■ Supplied records:
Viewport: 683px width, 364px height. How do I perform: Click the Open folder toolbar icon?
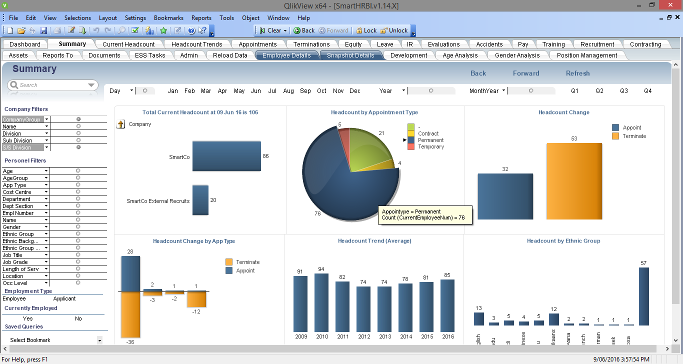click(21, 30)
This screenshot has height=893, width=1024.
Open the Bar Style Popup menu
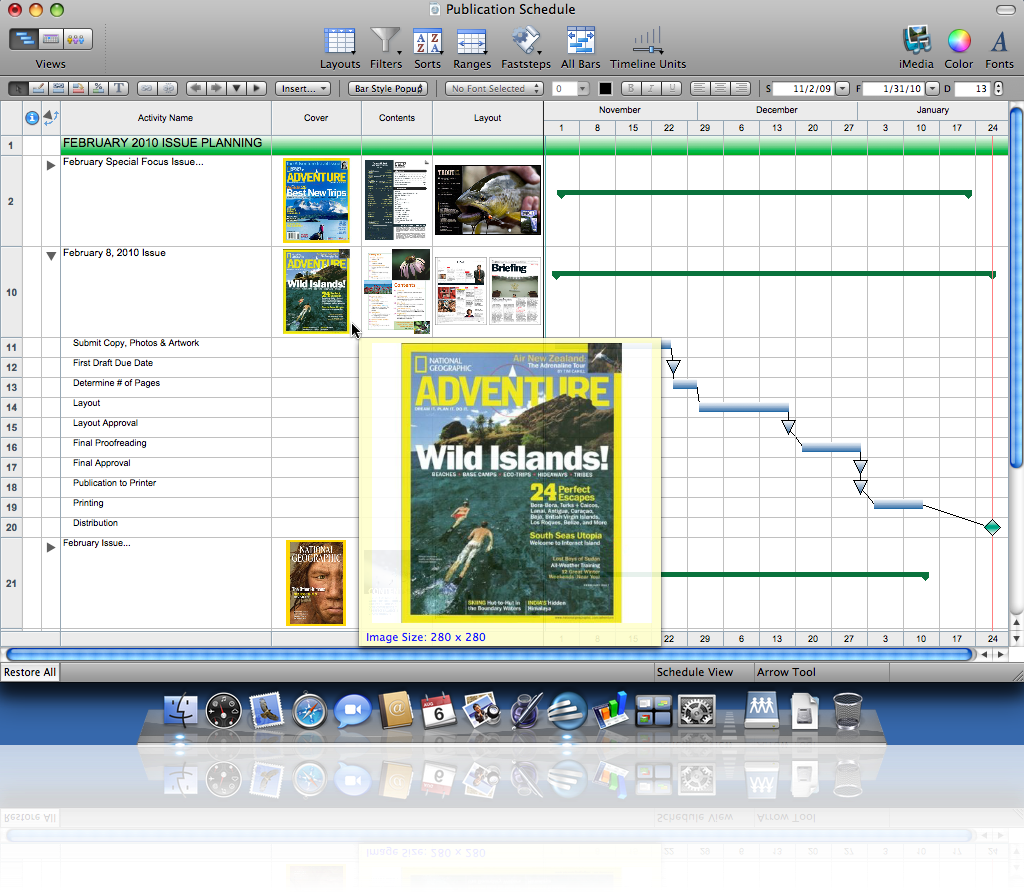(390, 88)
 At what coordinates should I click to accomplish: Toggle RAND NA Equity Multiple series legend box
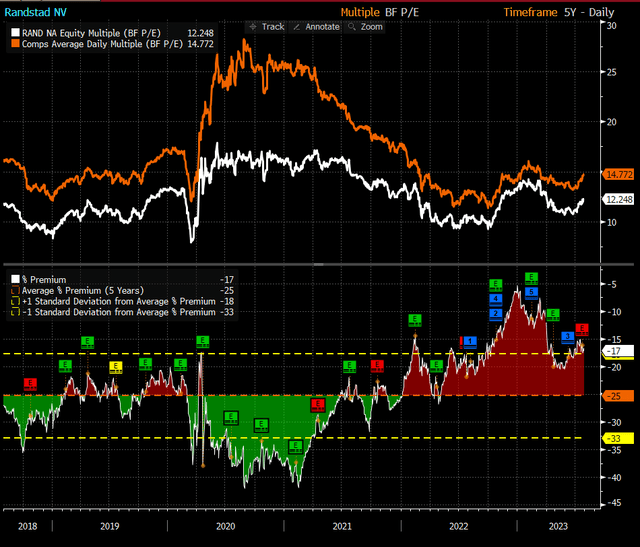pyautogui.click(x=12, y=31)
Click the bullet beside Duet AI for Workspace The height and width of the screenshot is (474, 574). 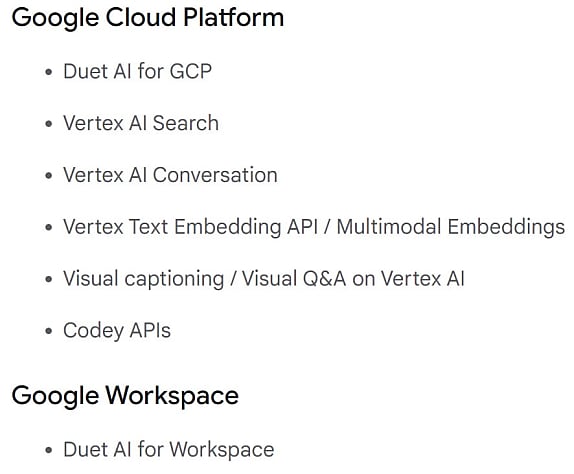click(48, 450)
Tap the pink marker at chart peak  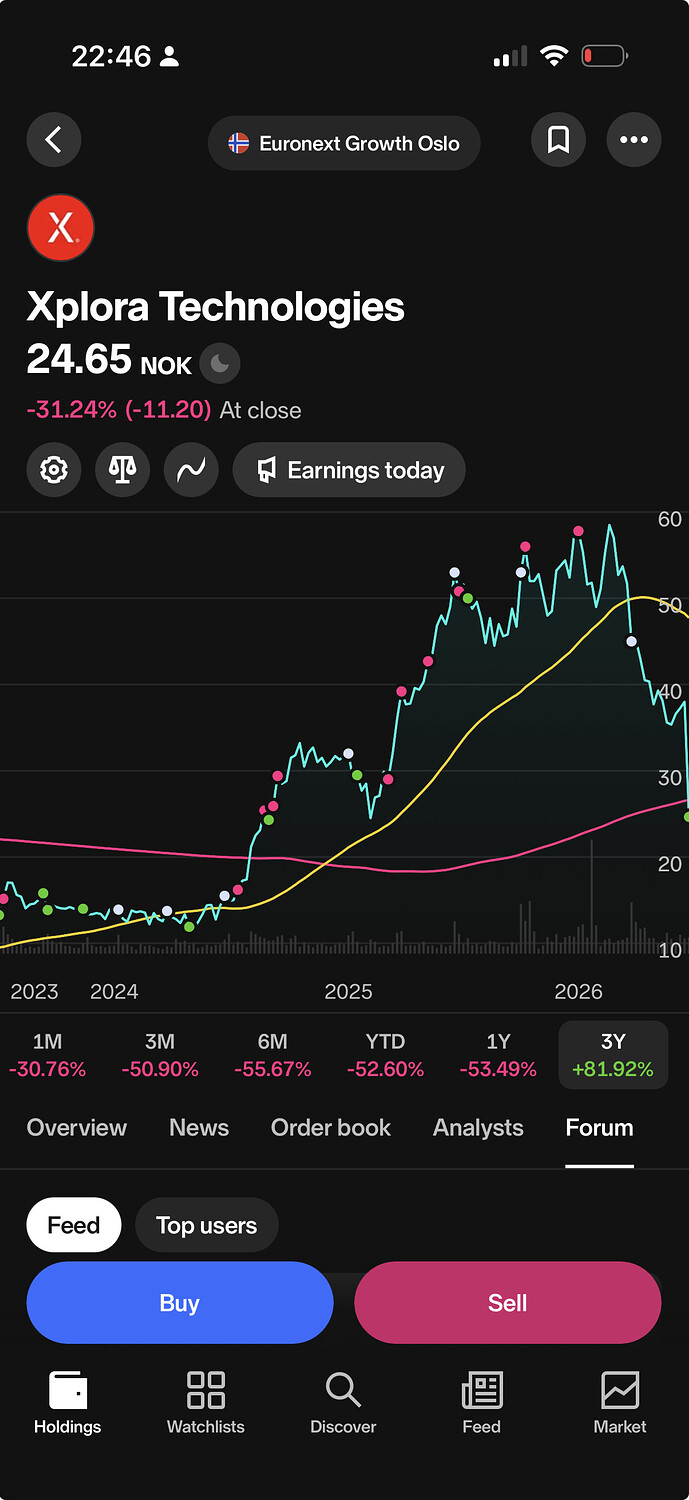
* * *
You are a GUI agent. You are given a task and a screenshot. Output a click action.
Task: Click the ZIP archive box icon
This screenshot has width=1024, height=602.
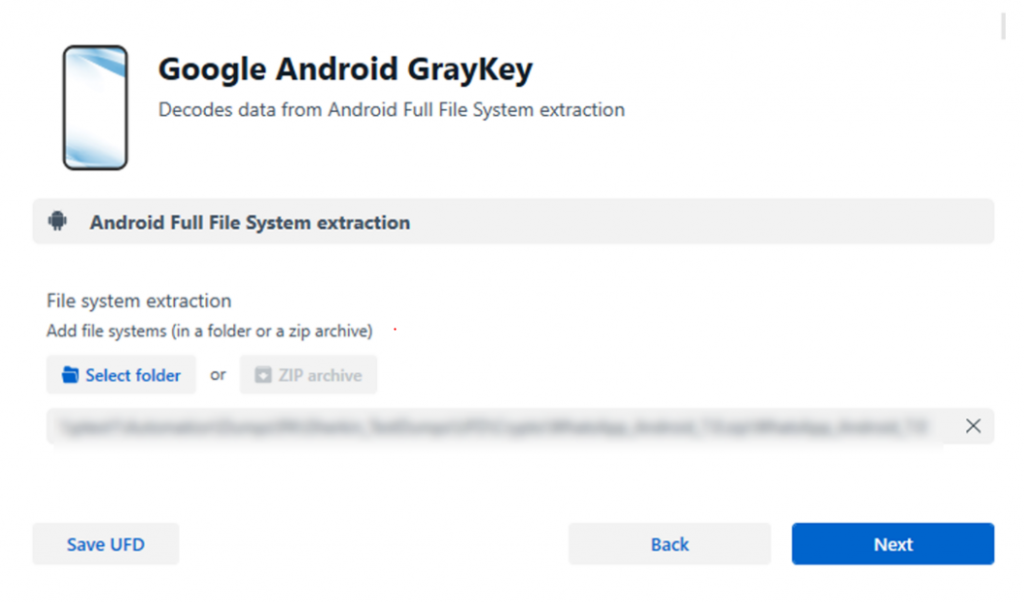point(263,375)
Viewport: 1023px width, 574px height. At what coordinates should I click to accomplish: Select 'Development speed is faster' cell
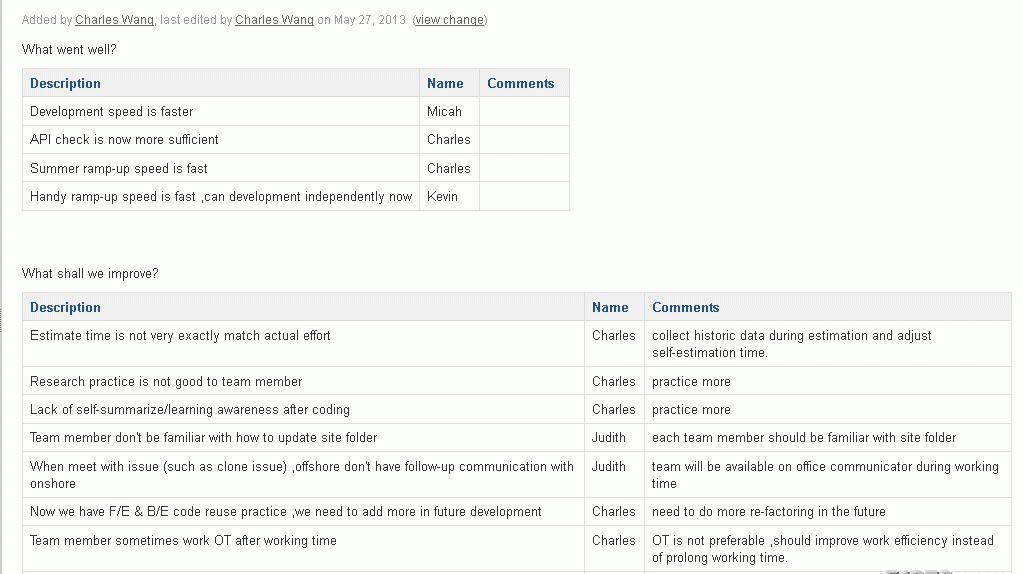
---
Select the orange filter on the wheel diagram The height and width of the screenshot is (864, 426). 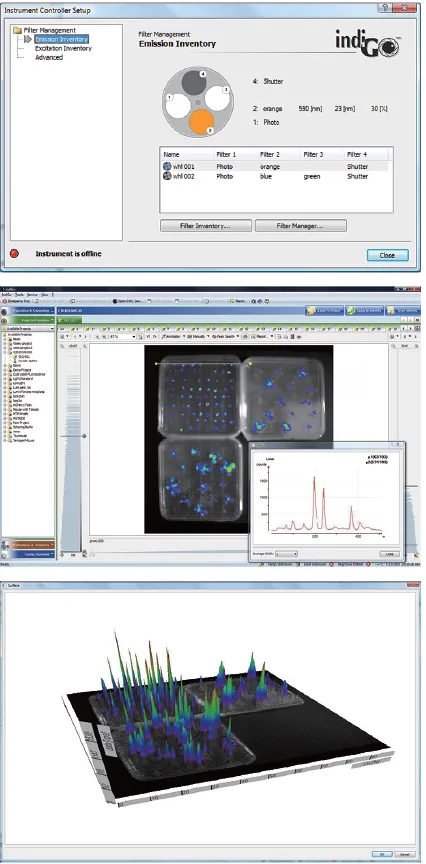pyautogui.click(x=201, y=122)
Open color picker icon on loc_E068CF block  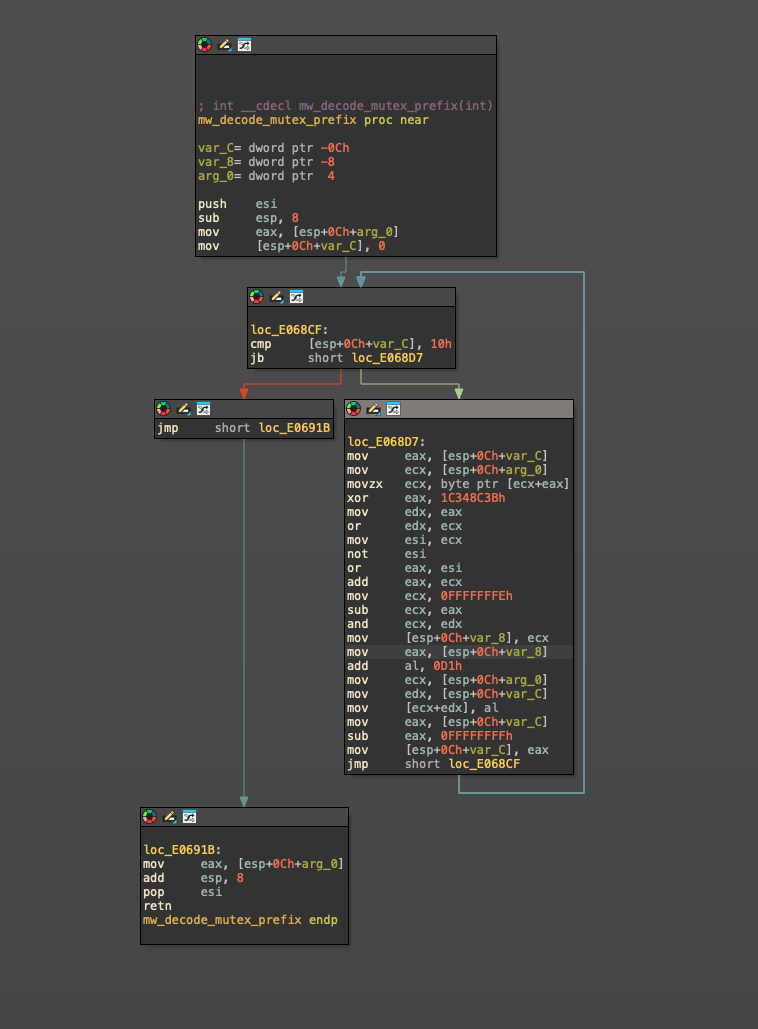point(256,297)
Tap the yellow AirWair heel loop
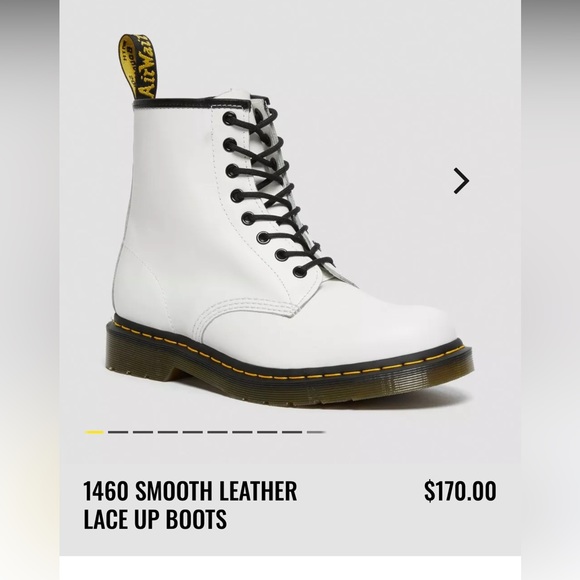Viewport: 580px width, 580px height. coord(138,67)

■ What the task asks: Above are records; write out the lines from the one with "Task: Click the ZIP archive box icon" down to the one with "Viewport: 1023px width, 574px", exactly, leaving the pictures out.

■ Your response:
Task: Click the ZIP archive box icon
This screenshot has width=1024, height=602.
point(263,375)
Viewport: 1023px width, 574px height. At what coordinates should I click to accomplish: Select 'Development speed is faster' cell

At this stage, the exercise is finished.